Eien1no1Yami
Eien1no1Yami

Reputation: 11

Read JMS message as json and not text by using Kafka ActiveMQ Source Connector

I've been using Kafka Connect for the last couple of months and recently I included the ActiveMQ source plugin in order to read some JMS topic messages that include a json file inside, put them in a kafka topic and then create a stream/table in Ksqldb that uses as columns some of the keys the json file has. The thing is though that the plugin inserts the JMS message as text with double quotes so it's not recognized properly in Ksqldb. I tried various things in configuration in order to fix it but nothing worked so far. I also want to use json formatting and not Avro in kafka connect (no schema registry running too). For testing purposes I also tried to send JMS messages by specifying the header content as "application/json" and still no luck.

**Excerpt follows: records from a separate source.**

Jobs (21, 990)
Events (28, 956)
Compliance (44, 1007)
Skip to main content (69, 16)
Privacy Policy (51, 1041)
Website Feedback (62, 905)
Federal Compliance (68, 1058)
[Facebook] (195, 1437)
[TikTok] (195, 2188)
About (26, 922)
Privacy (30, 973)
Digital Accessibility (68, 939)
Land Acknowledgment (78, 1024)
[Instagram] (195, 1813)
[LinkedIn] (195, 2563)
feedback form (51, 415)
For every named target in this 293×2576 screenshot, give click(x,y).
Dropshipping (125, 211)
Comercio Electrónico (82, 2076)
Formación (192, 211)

Here's how my ActiveMQ plugin looks like

 "config": {"connector.class":"ActiveMQSourceConnector", "tasks.max":"1", "kafka.topic":"activemq", "activemq.url":"tcp://localhost:61616","activemq.username":"admin","activemq.password":"admin","jms.destination.name":"topic.2","jms.destination.type":"topic","jms.message.format":"json","jms.message.converter":"org.apache.kafka.connect.json.JsonConverter","confluent.license":"","confluent.topic.bootstrap.servers":"localhost:9092"}}

and here's how my Kafka connect configuration looks like

bootstrap.servers=localhost:9092

group.id=connect-cluster

key.converter=org.apache.kafka.connect.json.JsonConverter
value.converter=org.apache.kafka.connect.json.JsonConverter

key.converter.schemas.enable=false
value.converter.schemas.enable=false
offset.storage.topic=connect-offsets
offset.storage.replication.factor=1


config.storage.topic=connect-configs
config.storage.replication.factor=1

status.storage.topic=connect-status
status.storage.replication.factor=1

offset.flush.interval.ms=10000

plugin.path=/opt/kafka_2.13-2.5.0/plugins

Also here's a example of how Kafka consumes the messages

{
  "messageID": "ID:plato-46377-1596636746117-4:4:1:1:1",
  "text": "{\"widget\": {     \"debug\": \"on\",    \"window\": {        \"title\": \"Sample Konfabulator Widget\",        \"name\": \"main_window\",        \"width\": 500,        \"height\": 500    },    \"image\": {        \"src\": \"Images/Sun.png\",        \"name\": \"sun1\",        \"hOffset\": 250,        \"vOffset\": 250,        \"alignment\": \"center\"    },    \"text\": {        \"data\": \"Click Here\",        \"size\": 36,        \"style\": \"bold\",        \"name\": \"text1\",        \"hOffset\": 250,        \"vOffset\": 100,        \"alignment\": \"center\",        \"onMouseUp\": \"sun1.opacity = 39\"} }}\n"
}

If any other info is needed please let me know Any help would be much appreciated.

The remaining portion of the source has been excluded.